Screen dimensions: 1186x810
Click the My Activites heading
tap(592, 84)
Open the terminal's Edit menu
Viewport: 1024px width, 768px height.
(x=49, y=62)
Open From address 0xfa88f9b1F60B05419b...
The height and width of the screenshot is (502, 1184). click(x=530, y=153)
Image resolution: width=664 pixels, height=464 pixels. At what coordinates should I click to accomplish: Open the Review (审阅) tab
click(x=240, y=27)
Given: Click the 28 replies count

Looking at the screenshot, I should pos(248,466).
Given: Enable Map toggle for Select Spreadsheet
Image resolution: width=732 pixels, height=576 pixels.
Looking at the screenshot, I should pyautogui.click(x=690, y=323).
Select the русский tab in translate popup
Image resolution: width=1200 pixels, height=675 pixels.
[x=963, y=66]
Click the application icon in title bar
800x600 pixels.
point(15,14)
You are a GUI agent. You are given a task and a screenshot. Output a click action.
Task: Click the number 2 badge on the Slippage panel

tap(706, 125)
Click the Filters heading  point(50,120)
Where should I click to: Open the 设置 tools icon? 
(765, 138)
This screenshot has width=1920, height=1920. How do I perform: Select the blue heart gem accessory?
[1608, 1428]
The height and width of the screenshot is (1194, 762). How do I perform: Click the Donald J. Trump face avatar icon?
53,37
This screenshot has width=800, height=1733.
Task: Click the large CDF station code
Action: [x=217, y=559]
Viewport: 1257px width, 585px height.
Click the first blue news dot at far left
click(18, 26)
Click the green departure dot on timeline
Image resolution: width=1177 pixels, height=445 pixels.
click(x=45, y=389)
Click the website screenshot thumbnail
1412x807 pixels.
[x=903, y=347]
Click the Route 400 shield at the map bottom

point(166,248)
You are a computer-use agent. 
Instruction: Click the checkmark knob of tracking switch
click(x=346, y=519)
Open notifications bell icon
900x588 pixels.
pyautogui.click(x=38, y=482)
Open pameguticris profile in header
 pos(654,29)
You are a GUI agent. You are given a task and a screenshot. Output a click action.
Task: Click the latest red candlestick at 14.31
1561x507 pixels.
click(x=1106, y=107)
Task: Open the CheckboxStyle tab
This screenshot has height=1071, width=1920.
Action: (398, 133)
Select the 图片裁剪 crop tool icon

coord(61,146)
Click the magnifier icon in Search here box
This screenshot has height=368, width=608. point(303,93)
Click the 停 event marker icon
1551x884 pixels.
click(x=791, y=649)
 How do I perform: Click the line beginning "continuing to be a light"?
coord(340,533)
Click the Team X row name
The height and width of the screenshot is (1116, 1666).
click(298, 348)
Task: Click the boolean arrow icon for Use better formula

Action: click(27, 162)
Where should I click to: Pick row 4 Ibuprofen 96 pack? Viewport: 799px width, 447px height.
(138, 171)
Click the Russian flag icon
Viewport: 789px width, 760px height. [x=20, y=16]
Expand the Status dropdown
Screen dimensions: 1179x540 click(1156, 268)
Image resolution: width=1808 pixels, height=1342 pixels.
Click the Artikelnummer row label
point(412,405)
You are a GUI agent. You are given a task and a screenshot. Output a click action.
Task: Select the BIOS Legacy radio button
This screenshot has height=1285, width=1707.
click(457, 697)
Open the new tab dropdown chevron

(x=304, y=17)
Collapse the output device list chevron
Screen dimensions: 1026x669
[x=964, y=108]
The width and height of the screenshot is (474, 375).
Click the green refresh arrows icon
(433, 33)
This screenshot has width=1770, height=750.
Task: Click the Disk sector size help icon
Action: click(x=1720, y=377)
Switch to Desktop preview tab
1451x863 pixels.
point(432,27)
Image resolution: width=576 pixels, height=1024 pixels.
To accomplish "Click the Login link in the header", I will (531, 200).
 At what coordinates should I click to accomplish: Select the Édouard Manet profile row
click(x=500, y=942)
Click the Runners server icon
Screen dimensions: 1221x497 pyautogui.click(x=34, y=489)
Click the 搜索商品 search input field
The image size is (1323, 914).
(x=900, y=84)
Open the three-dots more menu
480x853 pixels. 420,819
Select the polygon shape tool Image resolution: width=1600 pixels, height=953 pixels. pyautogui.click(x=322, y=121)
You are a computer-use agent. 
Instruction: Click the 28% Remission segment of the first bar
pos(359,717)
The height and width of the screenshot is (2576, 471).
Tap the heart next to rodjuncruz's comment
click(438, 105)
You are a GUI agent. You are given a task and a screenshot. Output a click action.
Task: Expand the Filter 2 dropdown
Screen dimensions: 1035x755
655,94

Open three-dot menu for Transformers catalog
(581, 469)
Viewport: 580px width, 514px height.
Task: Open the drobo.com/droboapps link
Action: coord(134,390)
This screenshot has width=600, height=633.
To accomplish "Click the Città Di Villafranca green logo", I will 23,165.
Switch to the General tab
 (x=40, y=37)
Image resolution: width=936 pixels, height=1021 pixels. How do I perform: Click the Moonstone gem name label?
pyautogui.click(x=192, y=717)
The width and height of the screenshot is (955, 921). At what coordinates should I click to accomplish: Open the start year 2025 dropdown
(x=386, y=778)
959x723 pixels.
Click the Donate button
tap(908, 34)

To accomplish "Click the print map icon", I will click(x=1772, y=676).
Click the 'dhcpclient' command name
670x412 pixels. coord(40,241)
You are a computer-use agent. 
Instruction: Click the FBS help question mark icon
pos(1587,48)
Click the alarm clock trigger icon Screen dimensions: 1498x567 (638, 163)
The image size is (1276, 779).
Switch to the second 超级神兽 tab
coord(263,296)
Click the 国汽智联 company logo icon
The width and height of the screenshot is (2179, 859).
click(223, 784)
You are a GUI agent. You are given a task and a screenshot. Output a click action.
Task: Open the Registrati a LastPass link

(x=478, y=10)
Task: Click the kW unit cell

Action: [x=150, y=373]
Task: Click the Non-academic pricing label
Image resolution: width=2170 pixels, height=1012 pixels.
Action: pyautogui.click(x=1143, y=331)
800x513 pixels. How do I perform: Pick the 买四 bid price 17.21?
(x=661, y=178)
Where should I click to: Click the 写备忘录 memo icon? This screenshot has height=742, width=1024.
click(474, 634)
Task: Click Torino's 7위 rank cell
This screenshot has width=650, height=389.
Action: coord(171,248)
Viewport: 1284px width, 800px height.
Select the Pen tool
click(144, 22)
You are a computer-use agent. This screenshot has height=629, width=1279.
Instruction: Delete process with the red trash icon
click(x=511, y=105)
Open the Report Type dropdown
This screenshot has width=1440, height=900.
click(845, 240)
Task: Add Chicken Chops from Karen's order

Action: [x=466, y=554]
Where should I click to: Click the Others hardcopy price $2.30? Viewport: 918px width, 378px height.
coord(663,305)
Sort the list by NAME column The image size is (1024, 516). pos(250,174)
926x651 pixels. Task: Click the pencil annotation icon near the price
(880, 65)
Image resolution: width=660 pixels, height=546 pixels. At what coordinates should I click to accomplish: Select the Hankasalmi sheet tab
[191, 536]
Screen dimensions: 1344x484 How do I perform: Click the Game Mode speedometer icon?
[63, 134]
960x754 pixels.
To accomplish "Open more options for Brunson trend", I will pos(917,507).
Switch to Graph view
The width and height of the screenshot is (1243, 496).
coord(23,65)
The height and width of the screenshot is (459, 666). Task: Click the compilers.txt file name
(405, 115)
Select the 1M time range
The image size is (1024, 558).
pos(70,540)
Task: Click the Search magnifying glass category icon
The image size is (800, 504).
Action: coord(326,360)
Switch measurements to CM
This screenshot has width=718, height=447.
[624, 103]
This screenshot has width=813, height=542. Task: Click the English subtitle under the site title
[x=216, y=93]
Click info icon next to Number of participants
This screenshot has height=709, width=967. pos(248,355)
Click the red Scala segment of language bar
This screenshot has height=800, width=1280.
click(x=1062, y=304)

################

■ WORK REQUIRED
Output all records exactly, with nothing added or dropped.

■ WRITTEN REPLY
Screen dimensions: 1186x810
Click the My Activites heading
tap(592, 84)
Open the terminal's Edit menu
Viewport: 1024px width, 768px height.
(x=49, y=62)
Open From address 0xfa88f9b1F60B05419b...
The height and width of the screenshot is (502, 1184). click(x=530, y=153)
Image resolution: width=664 pixels, height=464 pixels. At what coordinates should I click to accomplish: Open the Review (审阅) tab
click(x=240, y=27)
Given: Click the 28 replies count

Looking at the screenshot, I should pos(248,466).
Given: Enable Map toggle for Select Spreadsheet
Image resolution: width=732 pixels, height=576 pixels.
Looking at the screenshot, I should pyautogui.click(x=690, y=323).
Select the русский tab in translate popup
Image resolution: width=1200 pixels, height=675 pixels.
[x=963, y=66]
Click the application icon in title bar
800x600 pixels.
point(15,14)
You are a GUI agent. You are given a task and a screenshot. Output a click action.
Task: Click the number 2 badge on the Slippage panel

tap(706, 125)
Click the Filters heading  point(50,120)
Where should I click to: Open the 设置 tools icon? 
(765, 138)
This screenshot has width=1920, height=1920. How do I perform: Select the blue heart gem accessory?
[1608, 1428]
The height and width of the screenshot is (1194, 762). How do I perform: Click the Donald J. Trump face avatar icon?
53,37
This screenshot has width=800, height=1733.
Task: Click the large CDF station code
Action: [x=217, y=559]
Viewport: 1257px width, 585px height.
Click the first blue news dot at far left
click(18, 26)
Click the green departure dot on timeline
Image resolution: width=1177 pixels, height=445 pixels.
click(x=45, y=389)
Click the website screenshot thumbnail
1412x807 pixels.
[x=903, y=347]
Click the Route 400 shield at the map bottom

point(166,248)
You are a computer-use agent. 
Instruction: Click the checkmark knob of tracking switch
click(x=346, y=519)
Open notifications bell icon
900x588 pixels.
pyautogui.click(x=38, y=482)
Open pameguticris profile in header
 pos(654,29)
You are a GUI agent. You are given a task and a screenshot. Output a click action.
Task: Click the latest red candlestick at 14.31
1561x507 pixels.
click(x=1106, y=107)
Task: Open the CheckboxStyle tab
This screenshot has height=1071, width=1920.
Action: (398, 133)
Select the 图片裁剪 crop tool icon

coord(61,146)
Click the magnifier icon in Search here box
This screenshot has height=368, width=608. point(303,93)
Click the 停 event marker icon
1551x884 pixels.
click(x=791, y=649)
 How do I perform: Click the line beginning "continuing to be a light"?
coord(340,533)
Click the Team X row name
The height and width of the screenshot is (1116, 1666).
click(298, 348)
Task: Click the boolean arrow icon for Use better formula

Action: click(27, 162)
Where should I click to: Pick row 4 Ibuprofen 96 pack? Viewport: 799px width, 447px height.
(138, 171)
Click the Russian flag icon
Viewport: 789px width, 760px height. [x=20, y=16]
Expand the Status dropdown
Screen dimensions: 1179x540 click(1156, 268)
Image resolution: width=1808 pixels, height=1342 pixels.
Click the Artikelnummer row label
point(412,405)
You are a GUI agent. You are given a task and a screenshot. Output a click action.
Task: Select the BIOS Legacy radio button
This screenshot has height=1285, width=1707.
click(457, 697)
Open the new tab dropdown chevron

(x=304, y=17)
Collapse the output device list chevron
Screen dimensions: 1026x669
[x=964, y=108]
The width and height of the screenshot is (474, 375).
Click the green refresh arrows icon
(433, 33)
This screenshot has width=1770, height=750.
Task: Click the Disk sector size help icon
Action: click(x=1720, y=377)
Switch to Desktop preview tab
1451x863 pixels.
point(432,27)
Image resolution: width=576 pixels, height=1024 pixels.
To accomplish "Click the Login link in the header", I will (531, 200).
 At what coordinates should I click to accomplish: Select the Édouard Manet profile row
click(x=500, y=942)
Click the Runners server icon
Screen dimensions: 1221x497 pyautogui.click(x=34, y=489)
Click the 搜索商品 search input field
The image size is (1323, 914).
(x=900, y=84)
Open the three-dots more menu
480x853 pixels. 420,819
Select the polygon shape tool Image resolution: width=1600 pixels, height=953 pixels. pyautogui.click(x=322, y=121)
You are a computer-use agent. 
Instruction: Click the 28% Remission segment of the first bar
pos(359,717)
The height and width of the screenshot is (2576, 471).
Tap the heart next to rodjuncruz's comment
click(438, 105)
You are a GUI agent. You are given a task and a screenshot. Output a click action.
Task: Expand the Filter 2 dropdown
Screen dimensions: 1035x755
655,94

Open three-dot menu for Transformers catalog
(581, 469)
Viewport: 580px width, 514px height.
Task: Open the drobo.com/droboapps link
Action: coord(134,390)
This screenshot has width=600, height=633.
To accomplish "Click the Città Di Villafranca green logo", I will 23,165.
Switch to the General tab
 (x=40, y=37)
Image resolution: width=936 pixels, height=1021 pixels. How do I perform: Click the Moonstone gem name label?
pyautogui.click(x=192, y=717)
The width and height of the screenshot is (955, 921). At what coordinates should I click to accomplish: Open the start year 2025 dropdown
(x=386, y=778)
959x723 pixels.
Click the Donate button
tap(908, 34)

To accomplish "Click the print map icon", I will click(x=1772, y=676).
Click the 'dhcpclient' command name
670x412 pixels. coord(40,241)
You are a computer-use agent. 
Instruction: Click the FBS help question mark icon
pos(1587,48)
Click the alarm clock trigger icon Screen dimensions: 1498x567 (638, 163)
The image size is (1276, 779).
Switch to the second 超级神兽 tab
coord(263,296)
Click the 国汽智联 company logo icon
The width and height of the screenshot is (2179, 859).
click(223, 784)
You are a GUI agent. You are given a task and a screenshot. Output a click action.
Task: Open the Registrati a LastPass link

(x=478, y=10)
Task: Click the kW unit cell

Action: [x=150, y=373]
Task: Click the Non-academic pricing label
Image resolution: width=2170 pixels, height=1012 pixels.
Action: pyautogui.click(x=1143, y=331)
800x513 pixels. How do I perform: Pick the 买四 bid price 17.21?
(x=661, y=178)
Where should I click to: Click the 写备忘录 memo icon? This screenshot has height=742, width=1024.
click(474, 634)
Task: Click Torino's 7위 rank cell
This screenshot has width=650, height=389.
Action: coord(171,248)
Viewport: 1284px width, 800px height.
Select the Pen tool
click(144, 22)
You are a computer-use agent. This screenshot has height=629, width=1279.
Instruction: Delete process with the red trash icon
click(x=511, y=105)
Open the Report Type dropdown
This screenshot has width=1440, height=900.
click(845, 240)
Task: Add Chicken Chops from Karen's order

Action: [x=466, y=554]
Where should I click to: Click the Others hardcopy price $2.30? Viewport: 918px width, 378px height.
coord(663,305)
Sort the list by NAME column The image size is (1024, 516). pos(250,174)
926x651 pixels. Task: Click the pencil annotation icon near the price
(880, 65)
Image resolution: width=660 pixels, height=546 pixels. At what coordinates should I click to accomplish: Select the Hankasalmi sheet tab
[191, 536]
Screen dimensions: 1344x484 How do I perform: Click the Game Mode speedometer icon?
[63, 134]
960x754 pixels.
To accomplish "Open more options for Brunson trend", I will pos(917,507).
Switch to Graph view
The width and height of the screenshot is (1243, 496).
coord(23,65)
The height and width of the screenshot is (459, 666). Task: Click the compilers.txt file name
(405, 115)
Select the 1M time range
The image size is (1024, 558).
pos(70,540)
Task: Click the Search magnifying glass category icon
The image size is (800, 504).
Action: coord(326,360)
Switch measurements to CM
This screenshot has width=718, height=447.
[624, 103]
This screenshot has width=813, height=542. Task: Click the English subtitle under the site title
[x=216, y=93]
Click info icon next to Number of participants
This screenshot has height=709, width=967. pos(248,355)
Click the red Scala segment of language bar
This screenshot has height=800, width=1280.
click(x=1062, y=304)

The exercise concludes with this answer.